Shining a Light on COVID-19’s Long Shadow

Director’s Page
Helene Langevin, M.D.

February 24, 2021

Why do some COVID-19 survivors experience lingering symptoms—ranging from mild to incapacitating—while others “bounce back” without any apparent impact on their health?

Earlier this month, my colleague Dr. Emmeline Edwards shared the National Institutes of Health’s Notice of Intent To Publish Research Opportunity Announcements (OTA-21-015) for the Post-Acute Sequelae of SARS-CoV-2 Infection (PASC) Initiative and our Center’s high-priority areas of interest in a blog post. There are complex and urgent questions about PASC, also known as “Long COVID,” and the timeline to receive and fund grant applications is moving quickly.

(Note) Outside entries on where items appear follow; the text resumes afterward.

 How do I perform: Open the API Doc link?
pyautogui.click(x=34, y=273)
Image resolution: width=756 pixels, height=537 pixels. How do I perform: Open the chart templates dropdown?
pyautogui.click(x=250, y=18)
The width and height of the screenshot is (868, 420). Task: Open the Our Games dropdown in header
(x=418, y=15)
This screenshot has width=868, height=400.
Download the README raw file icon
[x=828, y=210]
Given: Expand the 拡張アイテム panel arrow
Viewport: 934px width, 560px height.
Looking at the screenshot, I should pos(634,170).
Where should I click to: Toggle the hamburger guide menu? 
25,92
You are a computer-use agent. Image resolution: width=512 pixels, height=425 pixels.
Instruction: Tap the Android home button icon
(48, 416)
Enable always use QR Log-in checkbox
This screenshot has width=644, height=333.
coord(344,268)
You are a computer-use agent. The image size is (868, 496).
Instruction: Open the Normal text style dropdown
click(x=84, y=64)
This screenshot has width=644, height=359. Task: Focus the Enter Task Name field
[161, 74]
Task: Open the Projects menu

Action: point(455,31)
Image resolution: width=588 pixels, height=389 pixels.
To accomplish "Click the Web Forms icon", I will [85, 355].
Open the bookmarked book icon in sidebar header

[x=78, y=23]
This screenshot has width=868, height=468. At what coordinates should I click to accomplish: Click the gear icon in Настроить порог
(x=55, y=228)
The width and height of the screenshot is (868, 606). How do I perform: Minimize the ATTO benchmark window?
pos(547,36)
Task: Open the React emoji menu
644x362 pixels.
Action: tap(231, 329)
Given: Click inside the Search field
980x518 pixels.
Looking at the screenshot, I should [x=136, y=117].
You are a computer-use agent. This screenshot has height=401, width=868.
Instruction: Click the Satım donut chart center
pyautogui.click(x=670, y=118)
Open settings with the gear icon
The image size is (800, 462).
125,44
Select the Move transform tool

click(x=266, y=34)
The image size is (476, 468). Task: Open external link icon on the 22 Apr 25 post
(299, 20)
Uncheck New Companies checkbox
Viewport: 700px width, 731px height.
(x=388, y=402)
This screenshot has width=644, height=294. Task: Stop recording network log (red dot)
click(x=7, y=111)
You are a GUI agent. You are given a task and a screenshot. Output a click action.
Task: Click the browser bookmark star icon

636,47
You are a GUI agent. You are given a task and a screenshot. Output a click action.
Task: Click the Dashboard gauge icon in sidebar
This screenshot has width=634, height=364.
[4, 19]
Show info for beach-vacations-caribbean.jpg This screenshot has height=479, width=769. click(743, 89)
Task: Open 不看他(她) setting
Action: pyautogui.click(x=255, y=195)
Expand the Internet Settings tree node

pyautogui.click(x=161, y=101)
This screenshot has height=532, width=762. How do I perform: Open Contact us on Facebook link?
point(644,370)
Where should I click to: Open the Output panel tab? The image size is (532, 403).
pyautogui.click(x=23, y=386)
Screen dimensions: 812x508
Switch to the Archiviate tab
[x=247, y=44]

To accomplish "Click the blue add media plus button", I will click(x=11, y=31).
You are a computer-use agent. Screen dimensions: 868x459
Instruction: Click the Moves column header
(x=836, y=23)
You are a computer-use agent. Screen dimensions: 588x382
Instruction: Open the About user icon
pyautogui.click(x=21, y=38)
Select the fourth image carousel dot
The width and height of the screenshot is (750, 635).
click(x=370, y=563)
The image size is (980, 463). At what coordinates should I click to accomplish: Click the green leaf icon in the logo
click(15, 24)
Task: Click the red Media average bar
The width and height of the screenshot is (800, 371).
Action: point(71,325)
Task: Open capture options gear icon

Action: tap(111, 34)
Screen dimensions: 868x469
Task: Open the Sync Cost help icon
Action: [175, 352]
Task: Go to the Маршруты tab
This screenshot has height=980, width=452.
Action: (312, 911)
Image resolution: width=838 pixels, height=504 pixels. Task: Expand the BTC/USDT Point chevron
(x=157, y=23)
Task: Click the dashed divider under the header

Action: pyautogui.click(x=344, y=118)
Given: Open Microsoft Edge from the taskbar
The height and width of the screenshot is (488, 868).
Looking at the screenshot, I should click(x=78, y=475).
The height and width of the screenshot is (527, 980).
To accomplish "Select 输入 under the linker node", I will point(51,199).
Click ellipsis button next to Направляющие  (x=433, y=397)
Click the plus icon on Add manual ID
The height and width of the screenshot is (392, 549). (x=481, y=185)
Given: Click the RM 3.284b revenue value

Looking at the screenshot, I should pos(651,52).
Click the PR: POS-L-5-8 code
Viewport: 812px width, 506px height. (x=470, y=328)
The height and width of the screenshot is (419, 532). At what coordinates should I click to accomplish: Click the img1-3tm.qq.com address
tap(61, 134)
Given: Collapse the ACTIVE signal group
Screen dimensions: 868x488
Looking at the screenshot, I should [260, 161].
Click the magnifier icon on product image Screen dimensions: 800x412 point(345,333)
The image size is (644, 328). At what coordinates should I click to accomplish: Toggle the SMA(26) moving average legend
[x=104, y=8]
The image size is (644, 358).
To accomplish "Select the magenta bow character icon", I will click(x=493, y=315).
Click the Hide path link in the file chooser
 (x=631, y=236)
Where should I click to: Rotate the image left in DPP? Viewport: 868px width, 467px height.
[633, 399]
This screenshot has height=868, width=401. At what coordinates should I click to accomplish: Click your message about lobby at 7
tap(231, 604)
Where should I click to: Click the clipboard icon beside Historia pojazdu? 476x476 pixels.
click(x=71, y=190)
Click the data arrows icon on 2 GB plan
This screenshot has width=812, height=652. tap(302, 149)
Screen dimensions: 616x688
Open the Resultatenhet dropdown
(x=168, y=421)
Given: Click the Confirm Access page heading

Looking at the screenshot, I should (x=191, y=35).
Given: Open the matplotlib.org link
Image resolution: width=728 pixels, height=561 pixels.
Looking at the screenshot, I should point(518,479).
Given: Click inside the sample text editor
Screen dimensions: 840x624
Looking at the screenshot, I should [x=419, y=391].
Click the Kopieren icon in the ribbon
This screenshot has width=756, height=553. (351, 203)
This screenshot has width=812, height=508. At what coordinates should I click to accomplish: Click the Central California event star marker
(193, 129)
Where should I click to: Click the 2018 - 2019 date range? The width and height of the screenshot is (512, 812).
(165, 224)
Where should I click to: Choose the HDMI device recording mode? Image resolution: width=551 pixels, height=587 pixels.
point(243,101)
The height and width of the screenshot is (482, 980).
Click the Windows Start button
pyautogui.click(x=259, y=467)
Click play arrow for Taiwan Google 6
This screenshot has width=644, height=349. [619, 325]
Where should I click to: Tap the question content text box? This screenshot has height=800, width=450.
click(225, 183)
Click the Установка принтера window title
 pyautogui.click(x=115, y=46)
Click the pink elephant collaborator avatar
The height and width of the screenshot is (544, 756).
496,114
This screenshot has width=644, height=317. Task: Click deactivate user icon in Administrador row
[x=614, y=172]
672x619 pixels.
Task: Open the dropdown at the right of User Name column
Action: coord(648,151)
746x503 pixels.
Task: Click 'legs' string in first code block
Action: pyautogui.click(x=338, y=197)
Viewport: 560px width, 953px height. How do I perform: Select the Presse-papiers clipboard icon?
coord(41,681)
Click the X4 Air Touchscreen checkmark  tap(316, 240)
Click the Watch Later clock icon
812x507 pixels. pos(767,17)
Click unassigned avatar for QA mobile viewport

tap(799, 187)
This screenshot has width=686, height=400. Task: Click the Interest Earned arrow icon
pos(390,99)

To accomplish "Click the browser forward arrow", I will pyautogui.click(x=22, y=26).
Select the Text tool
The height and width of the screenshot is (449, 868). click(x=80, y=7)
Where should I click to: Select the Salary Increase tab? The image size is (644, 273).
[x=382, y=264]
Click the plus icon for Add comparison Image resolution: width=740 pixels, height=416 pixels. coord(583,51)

In December, Congress provided $1.15 billion in funding for the National Institutes of Health to support research into the prolonged health consequences of SARS-CoV-2 infection. During the coming weeks, a series of PASC Initiative Research Opportunity Announcements (ROAs) will be issued. The underlying questions that this Initiative hopes to answer are:

  • Why do some people recover from SARS-CoV-2 infection and others do not?
  • How many infected individuals do not recover fully or even develop new symptoms? What do those long-term effects look like?  
  • What can be done to improve recovery?

The wide variation of PASC symptoms itself poses a challenge to researchers. In some patients, PASC manifests as symptoms that fail to resolve in the typical time frame. These patients simply don’t get better after their acute phase of illness. In others, PASC can manifest as new symptoms that emerge days to weeks after a mild or moderate initial infection.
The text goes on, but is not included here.